Task instructions:
Among the records below, find each line that includes the string "computer" and copy it.

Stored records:
++++++++++
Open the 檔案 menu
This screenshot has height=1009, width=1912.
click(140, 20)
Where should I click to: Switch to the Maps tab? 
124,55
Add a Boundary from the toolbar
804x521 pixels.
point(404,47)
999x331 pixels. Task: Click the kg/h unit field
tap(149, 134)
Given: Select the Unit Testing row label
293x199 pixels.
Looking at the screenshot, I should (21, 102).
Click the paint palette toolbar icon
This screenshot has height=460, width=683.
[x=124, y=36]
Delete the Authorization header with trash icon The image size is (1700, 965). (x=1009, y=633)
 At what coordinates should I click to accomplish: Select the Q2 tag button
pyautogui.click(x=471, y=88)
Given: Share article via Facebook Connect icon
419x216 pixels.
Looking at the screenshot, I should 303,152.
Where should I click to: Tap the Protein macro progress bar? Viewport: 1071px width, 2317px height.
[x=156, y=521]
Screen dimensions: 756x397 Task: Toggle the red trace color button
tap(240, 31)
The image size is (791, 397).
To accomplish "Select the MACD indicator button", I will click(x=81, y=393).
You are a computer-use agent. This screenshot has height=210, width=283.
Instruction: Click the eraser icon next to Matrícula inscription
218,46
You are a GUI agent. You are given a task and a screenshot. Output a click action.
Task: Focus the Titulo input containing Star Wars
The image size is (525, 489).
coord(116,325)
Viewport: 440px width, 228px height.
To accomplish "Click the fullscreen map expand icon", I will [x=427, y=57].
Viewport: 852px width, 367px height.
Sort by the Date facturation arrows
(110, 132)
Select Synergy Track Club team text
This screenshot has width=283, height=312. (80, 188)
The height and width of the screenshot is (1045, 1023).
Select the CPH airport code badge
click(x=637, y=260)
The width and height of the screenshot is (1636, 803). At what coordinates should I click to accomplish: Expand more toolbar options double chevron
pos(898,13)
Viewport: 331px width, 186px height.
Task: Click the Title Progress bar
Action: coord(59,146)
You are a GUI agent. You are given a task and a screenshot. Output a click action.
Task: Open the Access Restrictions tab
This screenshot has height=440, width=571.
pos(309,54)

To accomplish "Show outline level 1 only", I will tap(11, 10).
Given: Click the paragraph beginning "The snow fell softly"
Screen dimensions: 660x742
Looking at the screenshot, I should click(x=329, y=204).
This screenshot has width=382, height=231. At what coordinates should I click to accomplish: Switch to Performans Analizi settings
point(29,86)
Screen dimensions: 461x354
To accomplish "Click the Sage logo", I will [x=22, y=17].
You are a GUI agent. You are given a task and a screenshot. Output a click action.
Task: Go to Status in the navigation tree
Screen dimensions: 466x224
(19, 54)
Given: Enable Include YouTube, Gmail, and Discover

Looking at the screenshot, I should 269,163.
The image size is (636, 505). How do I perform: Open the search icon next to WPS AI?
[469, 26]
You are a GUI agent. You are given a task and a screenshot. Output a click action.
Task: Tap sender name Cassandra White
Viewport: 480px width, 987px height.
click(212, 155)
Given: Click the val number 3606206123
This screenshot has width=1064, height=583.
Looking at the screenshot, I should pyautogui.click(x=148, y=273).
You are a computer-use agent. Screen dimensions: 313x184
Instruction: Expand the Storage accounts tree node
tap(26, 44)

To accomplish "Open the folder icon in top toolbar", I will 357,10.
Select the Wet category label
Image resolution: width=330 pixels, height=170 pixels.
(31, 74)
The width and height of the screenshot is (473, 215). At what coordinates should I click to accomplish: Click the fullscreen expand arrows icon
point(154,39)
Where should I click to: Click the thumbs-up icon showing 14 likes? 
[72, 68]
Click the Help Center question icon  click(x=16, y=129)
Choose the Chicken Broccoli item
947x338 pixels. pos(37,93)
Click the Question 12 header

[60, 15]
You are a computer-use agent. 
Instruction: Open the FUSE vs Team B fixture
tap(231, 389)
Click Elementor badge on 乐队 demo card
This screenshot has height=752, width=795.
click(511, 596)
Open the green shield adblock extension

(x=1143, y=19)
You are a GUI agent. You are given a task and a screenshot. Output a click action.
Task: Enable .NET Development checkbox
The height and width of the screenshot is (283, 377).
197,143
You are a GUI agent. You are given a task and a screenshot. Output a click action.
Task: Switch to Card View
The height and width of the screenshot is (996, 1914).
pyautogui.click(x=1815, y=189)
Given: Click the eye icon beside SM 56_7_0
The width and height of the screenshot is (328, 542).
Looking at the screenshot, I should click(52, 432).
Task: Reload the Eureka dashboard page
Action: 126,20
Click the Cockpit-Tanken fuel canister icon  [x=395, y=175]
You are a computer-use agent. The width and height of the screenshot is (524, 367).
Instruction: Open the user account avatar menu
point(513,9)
++++++++++
Written response:
You are a computer-use agent. This screenshot has height=210, width=283.
You are a computer-use agent. Screen dimensions: 313x184
You are a computer-use agent. 
You are a computer-use agent. The width and height of the screenshot is (524, 367).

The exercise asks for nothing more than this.